## Your assignment
Copy the result of filtering the entries below for lines that include the string "will".

START Supplied information

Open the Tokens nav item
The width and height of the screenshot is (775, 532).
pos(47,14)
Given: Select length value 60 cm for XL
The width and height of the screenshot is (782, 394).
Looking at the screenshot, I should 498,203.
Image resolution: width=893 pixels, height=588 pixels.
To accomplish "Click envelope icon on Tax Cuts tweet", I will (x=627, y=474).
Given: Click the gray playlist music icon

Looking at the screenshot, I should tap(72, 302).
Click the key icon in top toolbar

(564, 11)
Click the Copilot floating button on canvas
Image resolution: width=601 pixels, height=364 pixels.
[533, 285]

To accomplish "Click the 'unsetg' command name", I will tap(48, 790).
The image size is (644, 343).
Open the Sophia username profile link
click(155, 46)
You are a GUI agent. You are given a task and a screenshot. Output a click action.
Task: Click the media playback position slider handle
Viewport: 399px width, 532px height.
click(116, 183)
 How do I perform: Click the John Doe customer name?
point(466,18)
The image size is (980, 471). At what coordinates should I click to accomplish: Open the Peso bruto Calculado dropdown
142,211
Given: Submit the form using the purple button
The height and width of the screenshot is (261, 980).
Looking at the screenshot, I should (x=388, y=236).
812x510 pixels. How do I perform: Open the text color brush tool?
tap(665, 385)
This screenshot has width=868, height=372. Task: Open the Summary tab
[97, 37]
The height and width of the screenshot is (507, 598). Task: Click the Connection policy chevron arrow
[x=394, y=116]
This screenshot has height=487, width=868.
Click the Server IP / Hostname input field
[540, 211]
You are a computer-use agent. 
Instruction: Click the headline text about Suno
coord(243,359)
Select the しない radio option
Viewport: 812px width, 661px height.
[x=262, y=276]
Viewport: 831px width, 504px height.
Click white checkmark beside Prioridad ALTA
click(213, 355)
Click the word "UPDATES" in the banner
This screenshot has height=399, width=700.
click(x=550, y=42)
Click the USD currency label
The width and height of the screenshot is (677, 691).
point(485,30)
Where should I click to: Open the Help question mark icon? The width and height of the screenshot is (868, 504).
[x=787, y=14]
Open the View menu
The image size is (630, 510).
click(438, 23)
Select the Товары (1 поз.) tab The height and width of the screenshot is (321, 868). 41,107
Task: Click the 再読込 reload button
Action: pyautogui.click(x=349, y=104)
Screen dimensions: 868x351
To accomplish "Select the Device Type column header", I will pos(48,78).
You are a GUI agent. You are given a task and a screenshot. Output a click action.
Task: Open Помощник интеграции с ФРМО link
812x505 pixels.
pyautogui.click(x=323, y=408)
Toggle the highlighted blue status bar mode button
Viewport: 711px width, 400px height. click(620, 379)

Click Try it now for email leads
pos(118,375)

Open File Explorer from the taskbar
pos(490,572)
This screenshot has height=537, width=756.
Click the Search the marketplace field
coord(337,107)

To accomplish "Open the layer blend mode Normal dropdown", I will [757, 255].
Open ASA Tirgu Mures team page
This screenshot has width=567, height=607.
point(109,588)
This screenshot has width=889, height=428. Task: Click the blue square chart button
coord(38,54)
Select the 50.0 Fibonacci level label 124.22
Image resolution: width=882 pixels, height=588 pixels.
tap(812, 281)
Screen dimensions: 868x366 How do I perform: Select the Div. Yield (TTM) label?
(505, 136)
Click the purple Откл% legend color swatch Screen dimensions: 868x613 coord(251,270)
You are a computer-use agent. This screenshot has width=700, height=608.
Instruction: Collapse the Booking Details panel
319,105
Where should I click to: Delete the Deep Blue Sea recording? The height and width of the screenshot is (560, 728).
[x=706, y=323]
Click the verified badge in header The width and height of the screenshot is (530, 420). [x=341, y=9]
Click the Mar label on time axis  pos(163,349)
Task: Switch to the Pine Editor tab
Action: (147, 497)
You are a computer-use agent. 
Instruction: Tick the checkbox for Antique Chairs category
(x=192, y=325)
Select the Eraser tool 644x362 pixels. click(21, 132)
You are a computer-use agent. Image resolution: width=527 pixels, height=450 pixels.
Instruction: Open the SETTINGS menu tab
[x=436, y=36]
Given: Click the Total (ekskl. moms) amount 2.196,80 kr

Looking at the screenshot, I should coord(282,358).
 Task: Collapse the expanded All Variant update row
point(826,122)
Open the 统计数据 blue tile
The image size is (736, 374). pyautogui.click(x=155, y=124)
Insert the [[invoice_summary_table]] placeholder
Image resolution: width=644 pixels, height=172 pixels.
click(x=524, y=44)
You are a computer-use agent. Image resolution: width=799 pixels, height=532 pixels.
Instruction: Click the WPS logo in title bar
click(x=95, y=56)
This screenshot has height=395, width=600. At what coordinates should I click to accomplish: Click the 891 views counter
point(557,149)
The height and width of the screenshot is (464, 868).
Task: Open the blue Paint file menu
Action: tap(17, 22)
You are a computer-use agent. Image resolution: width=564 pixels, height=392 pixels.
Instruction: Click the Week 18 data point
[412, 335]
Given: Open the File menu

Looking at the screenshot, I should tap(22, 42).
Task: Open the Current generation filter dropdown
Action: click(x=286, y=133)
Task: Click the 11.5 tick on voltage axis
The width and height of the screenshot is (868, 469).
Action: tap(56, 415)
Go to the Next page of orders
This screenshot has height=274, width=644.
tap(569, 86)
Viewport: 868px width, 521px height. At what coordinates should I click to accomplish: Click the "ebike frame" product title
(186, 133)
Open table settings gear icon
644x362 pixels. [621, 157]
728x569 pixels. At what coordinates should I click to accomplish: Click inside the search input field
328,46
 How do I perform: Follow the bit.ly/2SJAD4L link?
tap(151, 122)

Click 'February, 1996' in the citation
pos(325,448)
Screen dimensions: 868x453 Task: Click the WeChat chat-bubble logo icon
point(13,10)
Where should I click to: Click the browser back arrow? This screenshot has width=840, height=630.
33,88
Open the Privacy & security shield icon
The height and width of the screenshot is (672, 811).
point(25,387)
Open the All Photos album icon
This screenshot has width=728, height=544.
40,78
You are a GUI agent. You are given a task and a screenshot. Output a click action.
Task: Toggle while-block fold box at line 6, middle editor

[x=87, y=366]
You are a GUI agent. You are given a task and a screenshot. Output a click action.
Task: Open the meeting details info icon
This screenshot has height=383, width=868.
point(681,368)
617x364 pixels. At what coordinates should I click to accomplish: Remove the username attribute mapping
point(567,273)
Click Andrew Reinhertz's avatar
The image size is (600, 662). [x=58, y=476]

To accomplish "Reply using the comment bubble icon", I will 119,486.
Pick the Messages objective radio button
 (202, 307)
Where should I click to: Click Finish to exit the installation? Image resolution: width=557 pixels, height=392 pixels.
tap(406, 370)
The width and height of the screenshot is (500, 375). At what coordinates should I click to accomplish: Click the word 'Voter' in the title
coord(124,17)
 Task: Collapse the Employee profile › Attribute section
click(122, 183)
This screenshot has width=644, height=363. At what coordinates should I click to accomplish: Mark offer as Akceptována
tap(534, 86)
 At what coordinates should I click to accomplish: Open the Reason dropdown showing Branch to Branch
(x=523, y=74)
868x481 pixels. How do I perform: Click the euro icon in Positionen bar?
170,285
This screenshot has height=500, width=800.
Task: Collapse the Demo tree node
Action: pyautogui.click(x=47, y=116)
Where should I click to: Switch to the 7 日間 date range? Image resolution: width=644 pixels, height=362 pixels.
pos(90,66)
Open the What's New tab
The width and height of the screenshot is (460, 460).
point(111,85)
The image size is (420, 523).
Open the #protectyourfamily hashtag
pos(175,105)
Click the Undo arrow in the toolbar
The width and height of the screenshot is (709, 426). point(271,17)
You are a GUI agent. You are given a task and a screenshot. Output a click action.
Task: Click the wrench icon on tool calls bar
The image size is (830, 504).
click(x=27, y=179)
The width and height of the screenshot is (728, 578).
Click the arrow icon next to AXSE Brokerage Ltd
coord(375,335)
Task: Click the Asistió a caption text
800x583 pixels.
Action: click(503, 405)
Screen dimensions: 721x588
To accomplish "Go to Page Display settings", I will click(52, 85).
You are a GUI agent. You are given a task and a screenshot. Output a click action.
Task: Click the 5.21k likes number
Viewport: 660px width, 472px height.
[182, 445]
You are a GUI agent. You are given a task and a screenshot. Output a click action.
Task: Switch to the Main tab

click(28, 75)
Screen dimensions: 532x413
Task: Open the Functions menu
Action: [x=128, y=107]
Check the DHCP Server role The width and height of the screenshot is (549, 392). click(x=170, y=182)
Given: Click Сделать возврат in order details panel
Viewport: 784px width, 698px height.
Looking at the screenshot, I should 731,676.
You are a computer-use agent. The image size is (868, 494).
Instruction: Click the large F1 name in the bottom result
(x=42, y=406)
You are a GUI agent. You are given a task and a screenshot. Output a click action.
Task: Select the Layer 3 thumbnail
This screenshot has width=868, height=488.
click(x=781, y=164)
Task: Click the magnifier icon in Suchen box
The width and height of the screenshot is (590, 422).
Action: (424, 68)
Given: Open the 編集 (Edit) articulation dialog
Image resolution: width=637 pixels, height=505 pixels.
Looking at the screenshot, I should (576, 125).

END Supplied information

## Written solution
To accomplish "Click envelope icon on Tax Cuts tweet", I will (x=627, y=474).
To accomplish "Click the 'unsetg' command name", I will tap(48, 790).
To accomplish "Select the Device Type column header", I will pos(48,78).
To accomplish "Open the layer blend mode Normal dropdown", I will [757, 255].
To accomplish "Reply using the comment bubble icon", I will 119,486.
To accomplish "Go to Page Display settings", I will click(52, 85).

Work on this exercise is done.